(INPUT RECORDS):

# # # #

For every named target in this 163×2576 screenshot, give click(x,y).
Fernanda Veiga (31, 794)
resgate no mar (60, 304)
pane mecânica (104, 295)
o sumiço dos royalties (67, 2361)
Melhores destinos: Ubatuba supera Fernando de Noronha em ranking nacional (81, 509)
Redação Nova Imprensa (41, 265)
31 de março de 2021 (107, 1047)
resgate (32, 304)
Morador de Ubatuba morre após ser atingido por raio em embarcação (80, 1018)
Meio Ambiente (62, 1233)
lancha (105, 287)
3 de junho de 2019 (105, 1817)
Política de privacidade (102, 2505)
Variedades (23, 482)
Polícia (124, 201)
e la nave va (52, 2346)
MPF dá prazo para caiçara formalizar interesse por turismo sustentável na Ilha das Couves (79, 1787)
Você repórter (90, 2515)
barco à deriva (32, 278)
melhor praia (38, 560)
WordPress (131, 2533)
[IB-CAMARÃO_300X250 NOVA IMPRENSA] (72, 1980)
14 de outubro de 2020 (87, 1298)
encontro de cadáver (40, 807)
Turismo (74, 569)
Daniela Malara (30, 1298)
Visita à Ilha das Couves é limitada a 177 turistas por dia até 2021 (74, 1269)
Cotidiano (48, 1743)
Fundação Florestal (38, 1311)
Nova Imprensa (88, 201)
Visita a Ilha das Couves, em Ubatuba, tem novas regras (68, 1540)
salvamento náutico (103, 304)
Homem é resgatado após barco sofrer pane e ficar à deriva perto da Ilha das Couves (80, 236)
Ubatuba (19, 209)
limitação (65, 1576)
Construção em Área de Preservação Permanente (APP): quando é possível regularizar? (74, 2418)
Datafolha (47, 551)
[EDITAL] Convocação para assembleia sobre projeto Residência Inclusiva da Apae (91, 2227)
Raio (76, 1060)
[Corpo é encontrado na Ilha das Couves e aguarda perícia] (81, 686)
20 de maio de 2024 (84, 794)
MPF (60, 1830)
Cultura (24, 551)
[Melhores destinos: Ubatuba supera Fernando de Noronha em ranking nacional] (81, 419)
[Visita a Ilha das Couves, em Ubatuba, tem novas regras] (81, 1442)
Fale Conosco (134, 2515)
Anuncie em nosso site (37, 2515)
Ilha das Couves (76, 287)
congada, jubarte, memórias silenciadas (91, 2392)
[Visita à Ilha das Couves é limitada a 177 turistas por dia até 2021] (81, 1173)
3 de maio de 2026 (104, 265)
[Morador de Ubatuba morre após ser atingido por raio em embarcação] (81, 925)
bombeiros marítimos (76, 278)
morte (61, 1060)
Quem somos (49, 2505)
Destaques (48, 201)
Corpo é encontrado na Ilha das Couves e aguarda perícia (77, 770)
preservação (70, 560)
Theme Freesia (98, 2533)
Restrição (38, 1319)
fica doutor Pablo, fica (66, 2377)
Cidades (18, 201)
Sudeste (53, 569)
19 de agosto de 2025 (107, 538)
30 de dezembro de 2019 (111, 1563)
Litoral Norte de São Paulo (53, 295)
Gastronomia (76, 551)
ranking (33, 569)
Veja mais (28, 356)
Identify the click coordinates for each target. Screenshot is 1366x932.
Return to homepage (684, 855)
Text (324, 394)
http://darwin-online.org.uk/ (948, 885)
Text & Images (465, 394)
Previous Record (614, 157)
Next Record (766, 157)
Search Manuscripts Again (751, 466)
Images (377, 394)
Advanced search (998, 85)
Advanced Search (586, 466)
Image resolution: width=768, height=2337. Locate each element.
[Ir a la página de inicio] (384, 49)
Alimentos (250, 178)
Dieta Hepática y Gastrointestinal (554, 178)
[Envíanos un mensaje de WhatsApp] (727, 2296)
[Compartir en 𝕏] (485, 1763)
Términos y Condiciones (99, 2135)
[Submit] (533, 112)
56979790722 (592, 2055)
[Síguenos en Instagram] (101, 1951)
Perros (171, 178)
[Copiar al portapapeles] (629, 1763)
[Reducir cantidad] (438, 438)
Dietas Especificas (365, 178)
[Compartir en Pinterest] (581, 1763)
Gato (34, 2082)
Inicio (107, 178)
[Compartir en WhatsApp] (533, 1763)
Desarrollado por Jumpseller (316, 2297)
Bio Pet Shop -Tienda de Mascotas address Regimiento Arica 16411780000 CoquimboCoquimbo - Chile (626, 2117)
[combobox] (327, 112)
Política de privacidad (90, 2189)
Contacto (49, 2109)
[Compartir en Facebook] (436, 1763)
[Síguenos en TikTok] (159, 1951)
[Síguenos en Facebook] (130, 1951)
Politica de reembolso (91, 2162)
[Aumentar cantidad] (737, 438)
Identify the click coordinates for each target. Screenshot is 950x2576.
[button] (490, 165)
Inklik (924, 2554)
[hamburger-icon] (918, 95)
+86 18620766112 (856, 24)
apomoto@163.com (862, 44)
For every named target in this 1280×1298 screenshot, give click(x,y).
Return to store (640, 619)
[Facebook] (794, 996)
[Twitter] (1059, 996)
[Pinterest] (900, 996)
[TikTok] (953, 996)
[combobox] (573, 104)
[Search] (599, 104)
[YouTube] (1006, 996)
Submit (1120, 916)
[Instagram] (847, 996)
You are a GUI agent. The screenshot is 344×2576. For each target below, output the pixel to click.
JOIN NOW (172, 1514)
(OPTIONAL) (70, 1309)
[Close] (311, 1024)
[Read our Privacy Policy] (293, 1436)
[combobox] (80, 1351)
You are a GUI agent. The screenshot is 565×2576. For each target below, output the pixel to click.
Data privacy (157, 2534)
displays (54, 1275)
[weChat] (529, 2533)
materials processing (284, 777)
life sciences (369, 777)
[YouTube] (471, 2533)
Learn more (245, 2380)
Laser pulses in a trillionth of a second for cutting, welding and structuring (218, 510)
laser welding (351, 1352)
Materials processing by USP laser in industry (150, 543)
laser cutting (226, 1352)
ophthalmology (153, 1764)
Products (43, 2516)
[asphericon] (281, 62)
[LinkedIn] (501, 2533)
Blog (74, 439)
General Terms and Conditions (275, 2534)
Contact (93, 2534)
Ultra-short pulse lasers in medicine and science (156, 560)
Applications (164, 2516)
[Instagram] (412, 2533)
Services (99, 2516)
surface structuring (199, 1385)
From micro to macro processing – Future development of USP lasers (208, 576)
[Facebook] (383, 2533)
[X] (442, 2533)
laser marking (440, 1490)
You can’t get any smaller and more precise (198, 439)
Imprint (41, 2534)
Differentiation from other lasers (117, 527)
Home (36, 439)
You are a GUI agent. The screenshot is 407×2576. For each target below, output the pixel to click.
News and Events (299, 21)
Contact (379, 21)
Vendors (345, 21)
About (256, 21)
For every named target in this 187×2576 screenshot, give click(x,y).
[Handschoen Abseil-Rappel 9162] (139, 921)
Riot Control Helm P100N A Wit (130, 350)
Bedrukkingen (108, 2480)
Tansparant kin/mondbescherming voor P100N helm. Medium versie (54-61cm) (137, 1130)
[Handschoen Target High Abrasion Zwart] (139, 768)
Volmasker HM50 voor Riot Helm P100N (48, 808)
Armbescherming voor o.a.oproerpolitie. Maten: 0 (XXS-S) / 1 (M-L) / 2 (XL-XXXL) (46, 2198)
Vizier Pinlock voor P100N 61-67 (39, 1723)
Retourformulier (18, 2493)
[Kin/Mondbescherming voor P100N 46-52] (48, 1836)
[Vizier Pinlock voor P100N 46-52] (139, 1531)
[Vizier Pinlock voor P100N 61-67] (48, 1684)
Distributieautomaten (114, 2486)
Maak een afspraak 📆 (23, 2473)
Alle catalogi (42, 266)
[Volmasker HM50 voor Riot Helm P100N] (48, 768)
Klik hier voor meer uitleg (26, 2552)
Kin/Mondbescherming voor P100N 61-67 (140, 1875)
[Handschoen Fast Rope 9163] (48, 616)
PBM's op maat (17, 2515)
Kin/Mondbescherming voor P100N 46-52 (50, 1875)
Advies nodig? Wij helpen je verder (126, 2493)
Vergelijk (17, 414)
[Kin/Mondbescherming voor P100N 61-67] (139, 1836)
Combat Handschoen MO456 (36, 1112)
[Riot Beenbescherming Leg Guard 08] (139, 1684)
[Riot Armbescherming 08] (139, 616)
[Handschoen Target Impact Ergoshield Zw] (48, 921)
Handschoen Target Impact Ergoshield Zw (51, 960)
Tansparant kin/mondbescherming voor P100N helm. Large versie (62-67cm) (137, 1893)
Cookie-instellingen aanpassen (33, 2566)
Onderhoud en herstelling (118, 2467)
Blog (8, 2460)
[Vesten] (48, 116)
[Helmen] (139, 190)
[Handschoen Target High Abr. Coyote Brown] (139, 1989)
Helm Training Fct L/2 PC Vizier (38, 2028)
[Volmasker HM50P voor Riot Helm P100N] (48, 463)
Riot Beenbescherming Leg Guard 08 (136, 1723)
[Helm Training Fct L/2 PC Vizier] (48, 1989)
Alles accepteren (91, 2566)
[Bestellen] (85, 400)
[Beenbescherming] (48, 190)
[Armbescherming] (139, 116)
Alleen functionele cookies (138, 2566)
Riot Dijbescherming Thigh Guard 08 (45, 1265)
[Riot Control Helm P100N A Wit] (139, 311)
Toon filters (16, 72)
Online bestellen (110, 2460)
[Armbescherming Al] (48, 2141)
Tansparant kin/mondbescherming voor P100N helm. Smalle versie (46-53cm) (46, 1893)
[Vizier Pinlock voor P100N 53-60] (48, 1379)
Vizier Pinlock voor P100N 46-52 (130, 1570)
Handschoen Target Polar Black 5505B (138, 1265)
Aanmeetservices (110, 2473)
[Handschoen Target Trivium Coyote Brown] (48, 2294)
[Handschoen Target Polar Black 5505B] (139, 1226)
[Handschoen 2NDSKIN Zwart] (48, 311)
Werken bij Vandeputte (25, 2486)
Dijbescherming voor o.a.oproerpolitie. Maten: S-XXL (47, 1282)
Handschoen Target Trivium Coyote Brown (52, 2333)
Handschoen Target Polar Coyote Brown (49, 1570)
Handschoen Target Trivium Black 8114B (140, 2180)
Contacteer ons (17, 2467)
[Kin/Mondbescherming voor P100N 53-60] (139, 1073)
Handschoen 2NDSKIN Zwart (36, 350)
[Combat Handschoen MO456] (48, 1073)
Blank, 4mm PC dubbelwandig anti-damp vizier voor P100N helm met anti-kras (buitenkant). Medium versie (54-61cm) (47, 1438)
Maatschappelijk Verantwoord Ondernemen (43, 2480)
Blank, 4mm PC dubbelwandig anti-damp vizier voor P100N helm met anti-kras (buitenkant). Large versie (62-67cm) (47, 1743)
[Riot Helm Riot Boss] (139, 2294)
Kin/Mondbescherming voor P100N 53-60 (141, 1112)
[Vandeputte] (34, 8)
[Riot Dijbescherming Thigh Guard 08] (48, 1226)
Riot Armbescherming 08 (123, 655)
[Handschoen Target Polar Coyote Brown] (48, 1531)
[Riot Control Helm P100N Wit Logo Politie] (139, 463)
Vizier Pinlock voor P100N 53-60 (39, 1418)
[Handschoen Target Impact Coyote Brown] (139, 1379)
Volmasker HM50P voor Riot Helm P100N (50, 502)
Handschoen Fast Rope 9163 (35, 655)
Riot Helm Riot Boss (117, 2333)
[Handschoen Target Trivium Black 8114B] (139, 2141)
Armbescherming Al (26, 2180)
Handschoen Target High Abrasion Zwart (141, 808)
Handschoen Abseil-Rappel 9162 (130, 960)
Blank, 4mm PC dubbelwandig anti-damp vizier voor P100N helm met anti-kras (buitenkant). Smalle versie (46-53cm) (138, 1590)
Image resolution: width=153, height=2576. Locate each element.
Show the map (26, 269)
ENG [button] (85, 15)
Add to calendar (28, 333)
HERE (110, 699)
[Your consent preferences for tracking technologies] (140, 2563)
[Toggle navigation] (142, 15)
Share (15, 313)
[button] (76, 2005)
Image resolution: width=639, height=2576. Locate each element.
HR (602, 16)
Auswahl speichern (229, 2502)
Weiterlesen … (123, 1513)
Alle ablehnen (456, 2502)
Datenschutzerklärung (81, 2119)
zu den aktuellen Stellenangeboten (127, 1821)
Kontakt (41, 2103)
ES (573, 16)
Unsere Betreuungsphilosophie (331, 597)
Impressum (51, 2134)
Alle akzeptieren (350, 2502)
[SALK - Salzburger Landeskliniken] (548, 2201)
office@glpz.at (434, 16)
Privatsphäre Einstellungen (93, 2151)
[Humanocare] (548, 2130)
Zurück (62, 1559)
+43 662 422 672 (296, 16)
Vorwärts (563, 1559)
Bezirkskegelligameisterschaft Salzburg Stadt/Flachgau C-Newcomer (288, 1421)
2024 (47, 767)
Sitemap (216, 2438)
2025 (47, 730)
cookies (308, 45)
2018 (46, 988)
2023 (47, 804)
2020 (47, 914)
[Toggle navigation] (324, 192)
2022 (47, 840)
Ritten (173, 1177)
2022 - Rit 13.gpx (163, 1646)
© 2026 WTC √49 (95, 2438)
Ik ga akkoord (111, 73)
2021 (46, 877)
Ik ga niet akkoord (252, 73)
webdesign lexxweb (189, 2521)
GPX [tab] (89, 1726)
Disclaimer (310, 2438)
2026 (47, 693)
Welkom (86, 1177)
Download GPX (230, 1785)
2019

# # # #

Take the stretch of lines above from the one containing "Dieta Hepática y Gastrointestinal (554, 178)" through the one containing "[Copiar al portapapeles] (629, 1763)" and repeat it exactly, adding no other line.

(SOLUTION TO THE EXERCISE):
Dieta Hepática y Gastrointestinal (554, 178)
[Envíanos un mensaje de WhatsApp] (727, 2296)
[Compartir en 𝕏] (485, 1763)
Términos y Condiciones (99, 2135)
[Submit] (533, 112)
56979790722 (592, 2055)
[Síguenos en Instagram] (101, 1951)
Perros (171, 178)
[Copiar al portapapeles] (629, 1763)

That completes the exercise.